Brasília completa 52 anos sem ter o que comemorar: o governador Agnelo Queiroz (PT), apontado pela Polícia Federal como o "01 de Brasília" em diálogos do esquema do contraventor Carlinhos Cachoeira, é alvo de inquérito criminal no Superior Tribunal de Justiça (STJ), tem pedido de prisão feito ao MP pelo deputado Fernando Francischini (PSDB-PR) e governa cercado de greves de servidores. Acuado pela crise, seu governo dá sinais de paralisia.
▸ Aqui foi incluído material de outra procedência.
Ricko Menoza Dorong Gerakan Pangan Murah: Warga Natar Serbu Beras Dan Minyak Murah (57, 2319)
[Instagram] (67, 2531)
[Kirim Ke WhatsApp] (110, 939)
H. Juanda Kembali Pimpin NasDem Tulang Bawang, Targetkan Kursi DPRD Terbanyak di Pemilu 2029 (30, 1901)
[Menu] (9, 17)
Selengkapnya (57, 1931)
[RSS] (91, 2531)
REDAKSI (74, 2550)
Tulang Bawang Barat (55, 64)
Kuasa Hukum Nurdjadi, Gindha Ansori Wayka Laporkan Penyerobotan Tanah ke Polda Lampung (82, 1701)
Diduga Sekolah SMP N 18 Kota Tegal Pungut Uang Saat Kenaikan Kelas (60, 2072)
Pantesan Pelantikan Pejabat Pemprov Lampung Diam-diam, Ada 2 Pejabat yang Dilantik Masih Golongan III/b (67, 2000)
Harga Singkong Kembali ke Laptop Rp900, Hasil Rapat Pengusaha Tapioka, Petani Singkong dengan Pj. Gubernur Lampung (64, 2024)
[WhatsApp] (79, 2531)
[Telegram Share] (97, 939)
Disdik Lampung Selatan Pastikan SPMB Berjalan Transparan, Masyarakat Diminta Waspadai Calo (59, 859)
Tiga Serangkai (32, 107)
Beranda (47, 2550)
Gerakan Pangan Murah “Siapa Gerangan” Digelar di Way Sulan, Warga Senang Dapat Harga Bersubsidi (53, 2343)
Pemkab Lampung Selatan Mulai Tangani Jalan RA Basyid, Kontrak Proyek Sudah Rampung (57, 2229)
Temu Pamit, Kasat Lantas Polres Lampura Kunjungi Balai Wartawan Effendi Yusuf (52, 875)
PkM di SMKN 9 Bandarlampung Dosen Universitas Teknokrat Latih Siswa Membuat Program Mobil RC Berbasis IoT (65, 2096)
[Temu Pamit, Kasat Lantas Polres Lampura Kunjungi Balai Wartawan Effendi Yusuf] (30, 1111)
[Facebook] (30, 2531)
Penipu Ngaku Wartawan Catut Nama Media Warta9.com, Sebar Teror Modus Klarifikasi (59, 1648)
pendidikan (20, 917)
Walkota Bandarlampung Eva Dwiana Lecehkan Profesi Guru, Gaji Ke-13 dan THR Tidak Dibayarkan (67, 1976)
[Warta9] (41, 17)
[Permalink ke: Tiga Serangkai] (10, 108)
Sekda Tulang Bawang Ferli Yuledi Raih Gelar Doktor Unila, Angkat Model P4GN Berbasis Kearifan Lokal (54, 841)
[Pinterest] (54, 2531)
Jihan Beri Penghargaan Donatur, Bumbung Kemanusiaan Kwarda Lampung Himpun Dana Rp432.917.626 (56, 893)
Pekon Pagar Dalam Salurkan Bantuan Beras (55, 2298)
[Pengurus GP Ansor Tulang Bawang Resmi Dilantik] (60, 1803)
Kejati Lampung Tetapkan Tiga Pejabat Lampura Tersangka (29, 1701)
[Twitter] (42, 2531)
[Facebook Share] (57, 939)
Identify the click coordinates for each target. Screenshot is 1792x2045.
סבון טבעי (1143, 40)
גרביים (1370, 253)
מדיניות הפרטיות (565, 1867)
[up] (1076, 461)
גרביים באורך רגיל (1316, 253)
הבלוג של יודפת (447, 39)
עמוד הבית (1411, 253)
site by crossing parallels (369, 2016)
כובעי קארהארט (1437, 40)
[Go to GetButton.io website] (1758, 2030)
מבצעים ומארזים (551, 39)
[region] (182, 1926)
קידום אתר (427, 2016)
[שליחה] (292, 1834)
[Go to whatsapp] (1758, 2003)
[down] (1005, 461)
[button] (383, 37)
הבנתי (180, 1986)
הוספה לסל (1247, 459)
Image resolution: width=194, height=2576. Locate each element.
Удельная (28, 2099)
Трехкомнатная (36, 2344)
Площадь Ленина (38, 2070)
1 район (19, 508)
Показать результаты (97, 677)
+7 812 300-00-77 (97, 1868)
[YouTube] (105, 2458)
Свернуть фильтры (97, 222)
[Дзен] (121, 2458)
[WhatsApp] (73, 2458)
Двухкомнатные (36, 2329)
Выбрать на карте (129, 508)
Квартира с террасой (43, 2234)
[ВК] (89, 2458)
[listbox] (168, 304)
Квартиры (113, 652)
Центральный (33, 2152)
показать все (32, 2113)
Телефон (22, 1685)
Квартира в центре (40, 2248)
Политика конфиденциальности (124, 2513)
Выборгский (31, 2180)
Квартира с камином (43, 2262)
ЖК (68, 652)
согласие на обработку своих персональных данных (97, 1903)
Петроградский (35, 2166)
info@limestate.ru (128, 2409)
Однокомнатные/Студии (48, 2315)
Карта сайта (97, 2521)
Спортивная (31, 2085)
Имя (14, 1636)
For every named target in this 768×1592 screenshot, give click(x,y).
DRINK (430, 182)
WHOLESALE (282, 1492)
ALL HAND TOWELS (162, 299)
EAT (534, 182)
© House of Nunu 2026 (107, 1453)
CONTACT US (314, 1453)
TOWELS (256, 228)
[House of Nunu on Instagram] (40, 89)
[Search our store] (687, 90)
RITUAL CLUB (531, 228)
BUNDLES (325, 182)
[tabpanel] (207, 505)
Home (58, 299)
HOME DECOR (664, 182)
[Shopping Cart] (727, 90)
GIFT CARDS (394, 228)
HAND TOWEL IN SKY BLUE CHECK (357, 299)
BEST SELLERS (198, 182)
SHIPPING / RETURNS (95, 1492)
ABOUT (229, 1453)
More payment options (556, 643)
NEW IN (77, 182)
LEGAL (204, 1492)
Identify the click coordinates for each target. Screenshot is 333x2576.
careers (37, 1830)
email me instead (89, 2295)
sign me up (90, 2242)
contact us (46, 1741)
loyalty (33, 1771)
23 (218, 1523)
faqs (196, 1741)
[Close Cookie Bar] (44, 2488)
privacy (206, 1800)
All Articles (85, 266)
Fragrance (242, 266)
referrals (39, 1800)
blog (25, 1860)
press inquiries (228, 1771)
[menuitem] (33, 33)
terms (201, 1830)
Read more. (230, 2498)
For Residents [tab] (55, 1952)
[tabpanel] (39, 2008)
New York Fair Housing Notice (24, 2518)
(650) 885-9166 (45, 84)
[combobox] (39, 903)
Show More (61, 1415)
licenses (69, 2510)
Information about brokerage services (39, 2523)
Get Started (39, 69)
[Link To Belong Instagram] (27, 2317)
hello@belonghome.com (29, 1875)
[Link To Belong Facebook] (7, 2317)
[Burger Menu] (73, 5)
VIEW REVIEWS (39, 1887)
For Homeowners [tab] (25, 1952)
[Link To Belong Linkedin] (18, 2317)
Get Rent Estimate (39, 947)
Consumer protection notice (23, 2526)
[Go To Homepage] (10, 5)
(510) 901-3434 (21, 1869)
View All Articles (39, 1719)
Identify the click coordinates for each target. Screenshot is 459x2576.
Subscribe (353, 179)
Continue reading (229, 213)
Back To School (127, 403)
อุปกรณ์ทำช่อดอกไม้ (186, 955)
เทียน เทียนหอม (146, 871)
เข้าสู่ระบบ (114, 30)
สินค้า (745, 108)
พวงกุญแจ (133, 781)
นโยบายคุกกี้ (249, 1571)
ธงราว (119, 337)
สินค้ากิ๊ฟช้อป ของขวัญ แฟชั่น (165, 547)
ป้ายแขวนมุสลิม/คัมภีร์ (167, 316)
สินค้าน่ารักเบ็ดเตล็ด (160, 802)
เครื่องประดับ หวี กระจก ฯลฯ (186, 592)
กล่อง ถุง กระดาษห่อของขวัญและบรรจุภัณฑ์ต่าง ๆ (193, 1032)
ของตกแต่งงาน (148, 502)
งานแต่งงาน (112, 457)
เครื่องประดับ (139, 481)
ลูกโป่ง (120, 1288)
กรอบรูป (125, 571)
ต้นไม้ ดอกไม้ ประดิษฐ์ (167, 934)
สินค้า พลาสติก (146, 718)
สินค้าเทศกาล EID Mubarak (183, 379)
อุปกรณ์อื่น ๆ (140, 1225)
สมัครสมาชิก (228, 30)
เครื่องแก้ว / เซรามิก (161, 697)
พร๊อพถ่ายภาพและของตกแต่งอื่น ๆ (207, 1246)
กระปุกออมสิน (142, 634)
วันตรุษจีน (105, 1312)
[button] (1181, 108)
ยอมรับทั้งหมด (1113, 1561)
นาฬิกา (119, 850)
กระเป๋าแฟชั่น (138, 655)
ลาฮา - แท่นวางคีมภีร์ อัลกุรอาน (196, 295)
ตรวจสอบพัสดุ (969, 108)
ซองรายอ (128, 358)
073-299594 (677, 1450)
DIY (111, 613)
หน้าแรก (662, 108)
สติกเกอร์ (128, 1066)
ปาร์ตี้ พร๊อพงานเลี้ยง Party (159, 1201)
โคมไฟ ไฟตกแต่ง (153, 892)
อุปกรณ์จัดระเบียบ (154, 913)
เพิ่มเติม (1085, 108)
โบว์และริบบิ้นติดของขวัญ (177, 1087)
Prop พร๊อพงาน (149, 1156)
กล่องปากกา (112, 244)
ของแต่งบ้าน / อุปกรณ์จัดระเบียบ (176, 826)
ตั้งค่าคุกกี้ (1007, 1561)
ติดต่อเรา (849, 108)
BRASÍLIA, O Estado de S.Paulo

22 de abril de 2012 | 03h01

Apesar do orçamento generoso de R$ 25 bilhões anuais, o governo está falido e, numa tentativa de enxugar as contas, Agnelo fechou o cofre para as categorias que foram bater à sua porta. As áreas mais atingidas são as de Educação e Segurança Pública. A Polícia Civil já fez três greves e a Polícia Militar passou meses numa operação tartaruga. Como resultado, os índices de criminalidade explodiram.

Na Educação, uma greve que já dura 40 dias ameaça o ano letivo. Os próximos que ameaçam cruzar os braços são os servidores do Metrô, do Detran, agentes penitenciários e agentes da Saúde. Desde que Agnelo assumiu, mais de 80% dos servidores públicos já fizeram greve. / V.M.